- Problem statement -
Set out every line of the listing below as a numbered list, skipping blank lines and leaving out the pictures.

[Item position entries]
- - - - - - -
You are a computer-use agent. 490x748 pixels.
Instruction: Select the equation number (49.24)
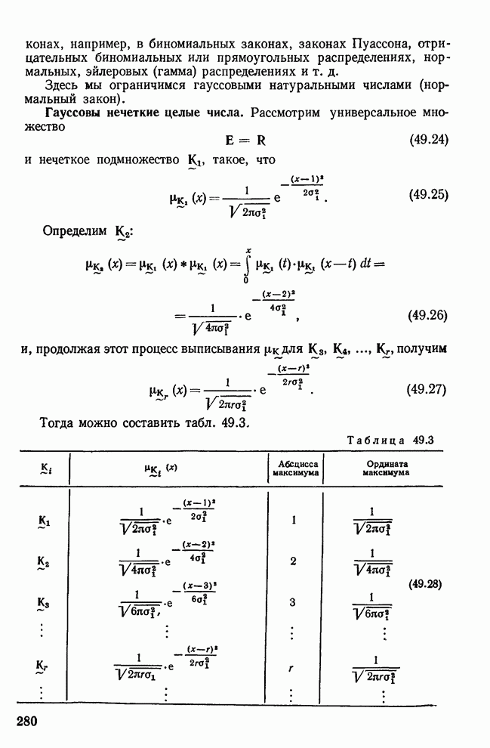coord(428,141)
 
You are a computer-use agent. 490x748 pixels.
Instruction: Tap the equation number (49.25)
coord(428,194)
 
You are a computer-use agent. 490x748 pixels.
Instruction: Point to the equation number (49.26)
coord(428,314)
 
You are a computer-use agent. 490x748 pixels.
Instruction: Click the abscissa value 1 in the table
coord(294,520)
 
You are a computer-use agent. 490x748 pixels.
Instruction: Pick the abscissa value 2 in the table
coord(294,561)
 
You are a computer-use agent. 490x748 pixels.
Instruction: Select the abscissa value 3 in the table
coord(294,601)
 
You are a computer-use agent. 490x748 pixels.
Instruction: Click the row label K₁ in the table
coord(43,521)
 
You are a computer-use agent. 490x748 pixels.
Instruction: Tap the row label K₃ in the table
coord(43,603)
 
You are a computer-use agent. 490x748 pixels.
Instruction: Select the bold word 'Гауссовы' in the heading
coord(70,113)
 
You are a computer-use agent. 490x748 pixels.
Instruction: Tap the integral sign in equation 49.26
coord(248,264)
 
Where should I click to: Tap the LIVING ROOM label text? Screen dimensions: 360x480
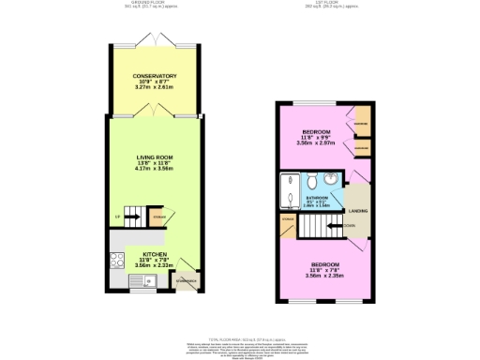[x=155, y=157]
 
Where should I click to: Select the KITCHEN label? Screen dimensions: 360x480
[x=155, y=253]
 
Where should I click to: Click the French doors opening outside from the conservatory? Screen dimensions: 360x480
[x=155, y=38]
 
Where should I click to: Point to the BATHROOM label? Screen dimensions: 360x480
[x=317, y=198]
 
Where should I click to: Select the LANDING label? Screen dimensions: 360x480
[x=357, y=210]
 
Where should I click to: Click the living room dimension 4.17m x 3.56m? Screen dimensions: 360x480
[x=155, y=170]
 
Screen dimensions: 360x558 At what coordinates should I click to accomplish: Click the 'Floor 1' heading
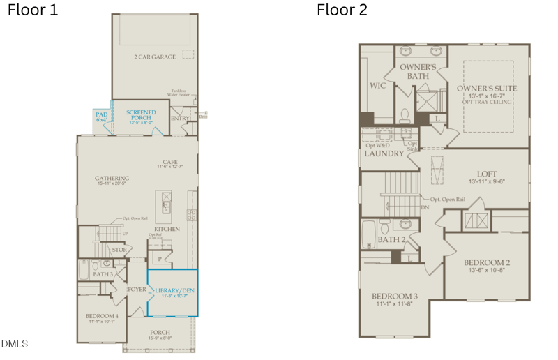tap(33, 10)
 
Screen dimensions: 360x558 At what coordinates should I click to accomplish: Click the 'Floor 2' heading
tap(342, 10)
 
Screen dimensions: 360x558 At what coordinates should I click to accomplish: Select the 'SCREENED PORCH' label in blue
tap(141, 114)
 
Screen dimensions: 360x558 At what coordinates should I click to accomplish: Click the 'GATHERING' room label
tap(112, 178)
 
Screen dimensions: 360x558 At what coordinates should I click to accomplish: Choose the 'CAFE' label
tap(171, 162)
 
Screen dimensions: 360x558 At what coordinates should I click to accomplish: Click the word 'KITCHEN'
tap(167, 229)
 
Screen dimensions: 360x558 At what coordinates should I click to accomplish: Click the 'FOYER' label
tap(137, 289)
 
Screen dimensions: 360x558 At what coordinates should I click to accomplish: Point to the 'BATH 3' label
tap(103, 274)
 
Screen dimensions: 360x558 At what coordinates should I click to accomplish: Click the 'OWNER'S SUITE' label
- - - - - - -
- Problem solution -
1. You are a computer-use agent. 490x748 pixels.
2. Instruction: Select the equation number (49.24)
3. coord(428,141)
4. You are a computer-use agent. 490x748 pixels.
5. Instruction: Tap the equation number (49.25)
6. coord(428,194)
7. You are a computer-use agent. 490x748 pixels.
8. Instruction: Point to the equation number (49.26)
9. coord(428,314)
10. You are a computer-use agent. 490x748 pixels.
11. Instruction: Click the abscissa value 1 in the table
12. coord(294,520)
13. You are a computer-use agent. 490x748 pixels.
14. Instruction: Pick the abscissa value 2 in the table
15. coord(294,561)
16. You are a computer-use agent. 490x748 pixels.
17. Instruction: Select the abscissa value 3 in the table
18. coord(294,601)
19. You are a computer-use agent. 490x748 pixels.
20. Instruction: Click the row label K₁ in the table
21. coord(43,521)
22. You are a computer-use agent. 490x748 pixels.
23. Instruction: Tap the row label K₃ in the table
24. coord(43,603)
25. You are a computer-use agent. 490x748 pixels.
26. Instruction: Select the bold word 'Гауссовы' in the heading
27. coord(70,113)
28. You are a computer-use agent. 490x748 pixels.
29. Instruction: Tap the integral sign in equation 49.26
30. coord(248,264)
31. Where should I click to: Tap the LIVING ROOM label text? Screen dimensions: 360x480
32. [x=155, y=157]
33. Where should I click to: Select the KITCHEN label? Screen dimensions: 360x480
34. [x=155, y=253]
35. Where should I click to: Click the French doors opening outside from the conservatory? Screen dimensions: 360x480
36. [x=155, y=38]
37. Where should I click to: Point to the BATHROOM label? Screen dimensions: 360x480
38. [x=317, y=198]
39. Where should I click to: Select the LANDING label? Screen dimensions: 360x480
40. [x=357, y=210]
41. Where should I click to: Click the living room dimension 4.17m x 3.56m? Screen dimensions: 360x480
42. [x=155, y=170]
43. Screen dimensions: 360x558 At what coordinates should I click to accomplish: Click the 'Floor 1' heading
44. tap(33, 10)
45. Screen dimensions: 360x558 At what coordinates should I click to accomplish: Click the 'Floor 2' heading
46. tap(342, 10)
47. Screen dimensions: 360x558 At what coordinates should I click to accomplish: Select the 'SCREENED PORCH' label in blue
48. tap(141, 114)
49. Screen dimensions: 360x558 At what coordinates should I click to accomplish: Click the 'GATHERING' room label
50. tap(112, 178)
51. Screen dimensions: 360x558 At what coordinates should I click to accomplish: Choose the 'CAFE' label
52. tap(171, 162)
53. Screen dimensions: 360x558 At what coordinates should I click to accomplish: Click the word 'KITCHEN'
54. tap(167, 229)
55. Screen dimensions: 360x558 At what coordinates should I click to accomplish: Click the 'FOYER' label
56. tap(137, 289)
57. Screen dimensions: 360x558 At what coordinates should I click to accomplish: Point to the 'BATH 3' label
58. tap(103, 274)
59. Screen dimensions: 360x558 At what coordinates should I click to accomplish: Click the 'OWNER'S SUITE' label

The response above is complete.